[Nhcoll-l] global unique identifiers and naturalhistory collections

Cellinese,Nico ncellinese at flmnh.ufl.edu
Mon Oct 15 23:01:56 EDT 2012


In response to Rob, I am not convinced that unique, even resolvable,
identifiers are by themselves going to help us 'discover digital
resources on the internet'.  We are going to need services to realize
that dream. But hey, that what these damn windmills are for... Let's
go get 'em...

Yes Jim, we know that.  And the service is what BiSciCol would provide.  We are trying to lay down the groundwork for doing so.  Implementing GUIDs is the first important step.

Nico



On Tue, Oct 16, 2012 at 9:54 AM, Chuck Miller <Chuck.Miller at mobot.org<mailto:Chuck.Miller at mobot.org>> wrote:
Rob,
I suspect you're not the only one that disagrees, so no problem.  I just can't escape the reality that this thread has continued for years on different lists, repeating the same points over and over.  DOI as the biodiversity informatics solution appeared around 2006 or so I think, although LSID was on a roll about then and there was a lot of hope for that approach. True, LSID has waned and DOI has continued and as a tangible solution it is definitely there for the future.  I just wish all those other people would stop pointing out the flaws (like botanical duplicates), then we could reach consensus. What do you say, Jim?

Chuck

-----Original Message-----
From: robgur at gmail.com<mailto:robgur at gmail.com> [mailto:robgur at gmail.com] On Behalf Of Robert Guralnick
Sent: Monday, October 15, 2012 5:39 PM
To: Chuck Miller
Cc: Jim Croft; nhcoll-l at mailman.yale.edu<mailto:nhcoll-l at mailman.yale.edu>
Subject: Re: [Nhcoll-l] global unique identifiers and naturalhistory collections

 Hi Chuck --- I respectfully disagree.  If we want to follow a clear set of best practices that can assure that our digital records have persistent, globally unique and resolvable identifiers, and that the solution can work now and not in ten years or never, then we have a very limited set of options. I'd like to hear more, but the comment that "Only parts of the problem can be solved with any one of them" is not my view.  Or at minimum, there is a conflation of what the problem is.  The problem that I raised is how we discover digital records that are on the Internet quickly and effectively, and provide means to begin tracking these objects (and by the way, thanks so much for all the comments from everyone out there)!

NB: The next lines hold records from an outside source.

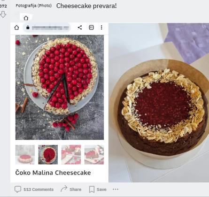Open the Čoko Malina Cheesecake product title
This screenshot has height=197, width=209.
[53, 173]
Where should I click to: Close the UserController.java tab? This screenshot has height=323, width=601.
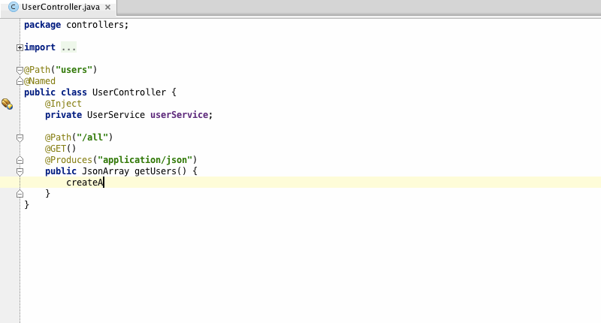point(108,8)
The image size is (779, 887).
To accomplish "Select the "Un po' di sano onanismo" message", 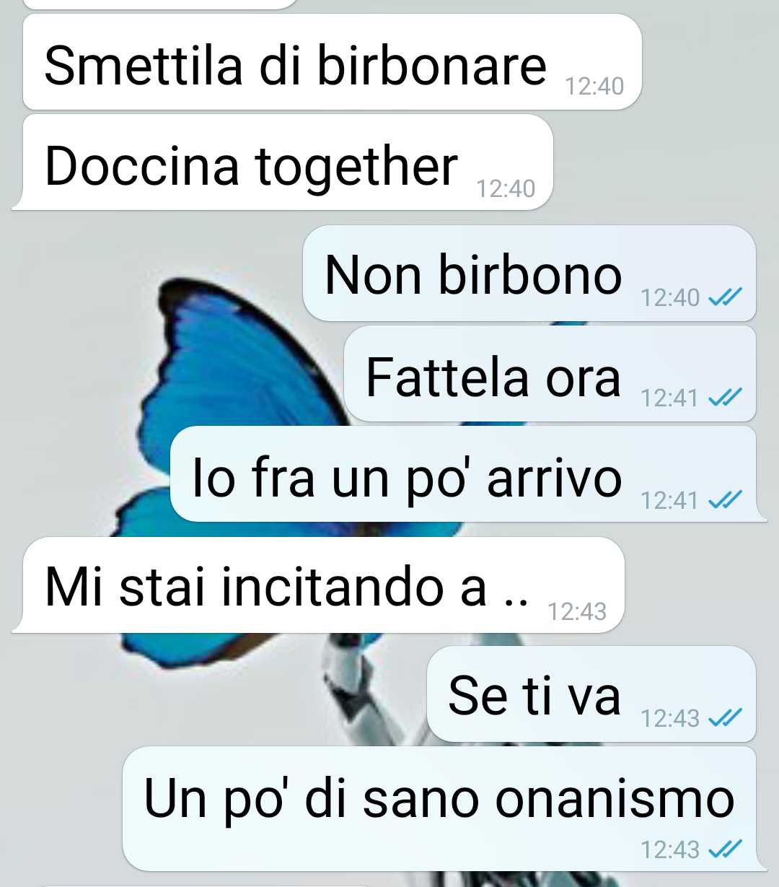I will click(x=443, y=808).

You want to talk about interlinking data, that is a discussion about Linked Open Data and the Semantic Web, and really, that is moot for us unless we can persistently and uniquely and resolvably point to the things that are out there.

Best, Rob




On Mon, Oct 15, 2012 at 3:15 PM, Chuck Miller <Chuck.Miller at mobot.org<mailto:Chuck.Miller at mobot.org>> wrote:
It seems in these discussions that multiple use cases are addressed in the same thread.  As a result, the discussion circles endlessly because the solution to one use case may be orthogonal to another and vice versa and around we go. Based on the number of words written and years consumed on the topic, it appears that identifiers for biodiversity informatics at large is far too diverse and complex to be completely solved with a single solution, like DOI, UUID, GUID, LSID, you name it.  Only parts of the problem can be solved with any one of them.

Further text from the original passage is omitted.